The news that over eight million Somalis are set to be in hunger crisis next year must trigger massive prevention efforts alongside the emergency response, says Abdiaziz Adani of Oxfam in Somalia. And that must include unlocking the huge potential of local organisations to build famine resilience.
The recent IPC announcement on the latest hunger figures for Somalia shows how our country remains on the brink of famine, with the number in hunger crisis projected to breach eight million by 2023.
The immediate focus will obviously be to scramble to provide emergency assistance to the millions already in hunger crisis. Alongside these essential efforts, however, humanitarian actors and governments will be asking themselves: how can we prevent this vast tragedy happening again?
In this blog, I look at what effective famine prevention looks like and argue that, to be successful, such prevention must be led by the Somalian organisations who are best placed to understand immediate needs and the optimal local response. A big part of building resilience will be to address the root causes of hunger in Somalia, particularly in the south-central and south-east regions of the country, which are at high risk of famine.
Humanitarian action to prevent famine is not new. However, the context in which it is being implemented has changed with overlapping pressures and crises including conflict, volatility in food prices and climate change. This makes rethinking how we do prevention more crucial than ever.
The elements of effective famine prevention
Crucial elements in effective famine prevention include:
- Early warning systems for impending droughts and contingency planning for the most vulnerable areas to help to mitigate the impact of drought on food security. This includes supporting initiatives to enhance public awareness of the likelihood of future crises and boosting preparedness among vulnerable groups.
- Diversifying livestock holdings and investing in drought-resistant animal feed varieties. Droughts can be especially devastating for pastoralist communities, who rely on their livestock for food, income, and cultural significance. By diversifying their livestock holdings and investing in drought-resistant forage varieties, they can reduce their vulnerability to drought.
- Public investments in water infrastructure, such as large-scale groundwater pumping.
It is essential that “resilience” is not limited to responding to a current crisis but prevents problems from happening in the first place. A big part of that is improving the ability of communities to bounce back when drought occurs.
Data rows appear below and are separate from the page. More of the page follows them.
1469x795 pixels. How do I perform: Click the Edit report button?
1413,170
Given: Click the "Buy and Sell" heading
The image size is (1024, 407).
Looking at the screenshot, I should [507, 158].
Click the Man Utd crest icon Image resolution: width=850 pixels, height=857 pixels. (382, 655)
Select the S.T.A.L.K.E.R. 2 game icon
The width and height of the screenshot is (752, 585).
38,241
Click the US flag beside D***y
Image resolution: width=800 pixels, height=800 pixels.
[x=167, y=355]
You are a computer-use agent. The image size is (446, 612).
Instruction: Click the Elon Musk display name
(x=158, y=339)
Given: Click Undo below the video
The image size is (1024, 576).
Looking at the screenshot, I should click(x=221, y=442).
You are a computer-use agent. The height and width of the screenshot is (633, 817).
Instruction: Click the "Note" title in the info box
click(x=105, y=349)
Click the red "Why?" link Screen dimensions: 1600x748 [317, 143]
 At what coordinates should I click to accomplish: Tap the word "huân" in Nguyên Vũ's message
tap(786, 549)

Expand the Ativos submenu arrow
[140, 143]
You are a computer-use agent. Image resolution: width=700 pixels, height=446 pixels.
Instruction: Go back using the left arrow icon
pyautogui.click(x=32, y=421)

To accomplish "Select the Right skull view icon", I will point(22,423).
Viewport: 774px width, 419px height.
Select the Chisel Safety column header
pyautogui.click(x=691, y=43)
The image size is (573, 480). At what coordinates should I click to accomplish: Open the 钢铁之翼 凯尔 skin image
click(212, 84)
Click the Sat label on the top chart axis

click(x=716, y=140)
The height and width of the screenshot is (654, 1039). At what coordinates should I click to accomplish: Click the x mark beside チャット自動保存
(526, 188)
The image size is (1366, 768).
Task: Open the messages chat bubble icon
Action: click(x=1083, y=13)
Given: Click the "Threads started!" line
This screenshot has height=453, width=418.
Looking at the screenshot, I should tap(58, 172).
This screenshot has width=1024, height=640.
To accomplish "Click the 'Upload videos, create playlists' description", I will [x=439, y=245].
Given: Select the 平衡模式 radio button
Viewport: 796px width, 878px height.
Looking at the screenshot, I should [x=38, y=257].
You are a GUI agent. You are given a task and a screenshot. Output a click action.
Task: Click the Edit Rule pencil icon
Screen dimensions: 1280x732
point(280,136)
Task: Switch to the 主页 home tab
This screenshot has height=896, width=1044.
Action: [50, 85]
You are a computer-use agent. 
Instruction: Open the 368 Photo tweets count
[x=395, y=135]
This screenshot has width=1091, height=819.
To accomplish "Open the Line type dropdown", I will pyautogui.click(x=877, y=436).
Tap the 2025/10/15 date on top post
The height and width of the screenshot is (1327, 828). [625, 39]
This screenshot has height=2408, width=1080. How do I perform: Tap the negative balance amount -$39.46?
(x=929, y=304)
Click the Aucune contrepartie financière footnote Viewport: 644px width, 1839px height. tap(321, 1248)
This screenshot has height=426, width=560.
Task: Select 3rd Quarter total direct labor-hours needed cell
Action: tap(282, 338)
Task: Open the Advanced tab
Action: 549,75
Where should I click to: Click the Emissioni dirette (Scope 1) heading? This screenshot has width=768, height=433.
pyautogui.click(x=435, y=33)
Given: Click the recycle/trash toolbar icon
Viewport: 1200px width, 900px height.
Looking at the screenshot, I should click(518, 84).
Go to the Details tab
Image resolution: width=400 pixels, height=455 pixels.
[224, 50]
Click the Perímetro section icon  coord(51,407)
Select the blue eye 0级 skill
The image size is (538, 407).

That means also:
- Investing in long-term programmes that help people become more self-sufficient, providing them with alternative sources of income through programmes that support the creation of employment;
- Strengthening and building infrastructure that boosts access to healthcare and other essential services; and
- Building the ability of local governments to respond to crisis in their own areas and address the root causes of hunger in affected local communities.
Finally, the humanitarian “emergency response” needed goes far beyond Somalia’s borders to a broader, big-picture response that challenges the policies and actions of rich countries that are driving conflict, global inequality and climate change, all of which have devastating consequences for people in Somalia.
Local humanitarian actors are crucial to successful prevention – but they face too many obstacles
Local organisations are crucial to ensuring successful implementation of the above elements of effective prevention in Somalia. They have the most up-to-date information about the needs and challenges in their communities, and they know exactly what responses would be most effective in responding to drought and food shortage. That means international donors should be assisting local humanitarian actors in Somalia, ensuring that funds are used efficiently to boost the local actors best positioned to react to escalating humanitarian needs.
But too often this doesn’t happen and local NGOs in Somalia remain chronically underfunded. There are still too many obstacles to them getting the funding that would empower them, including:
- A complex web of donor rules and bureaucracy that makes funding hard to access: To receive funding from international NGOs, local NGOs must meet strict criteria, which may be difficult for smaller, less-resourced organisations.
- Top-down setting of priorities: International NGOs often offer funding only if projects meets specific priorities set by them (and not by communities). That means if a local NGO initiative does not fit with these priorities, it misses out on funding.
- Lack of flexible funding: Donors need to provide flexible funding options to local NGOs so they can respond immediately in the ways they see fit. Such funding comes with far fewer strings than conventional donor funding meaning it can be used for several purposes, such as relief and rehabilitation efforts and operations. Such funding also needs to offer both short- and long-term support to strengthen local organisations and actors that already have the capacity to respond to increasing humanitarian needs and to give them the financial security that will sustain their work for the future.
- Too much focus on quantity not quality: Too often, excellent local projects miss out on funding because they are too small. Yet the only way to build such excellence is to provide the funding that will allow these projects to grow. That means an important way to strengthen local organisations and actors will be to change funding criteria to foster promising local resilience projects, however small.
The unfolding mass hunger crisis in Somalia shows we urgently need to overcome these obstacles and find better, localised ways to prevent famine and famine-related deaths in Somalia. It’s time for all international actors to focus on building the resilience of Somali communities through local actors, supporting the Somali organisations who can contribute to sustainable economic growth and development. When we do that, we will not only help to prevent famine but also ensure that the gains made in famine prevention will be maintained for years to come.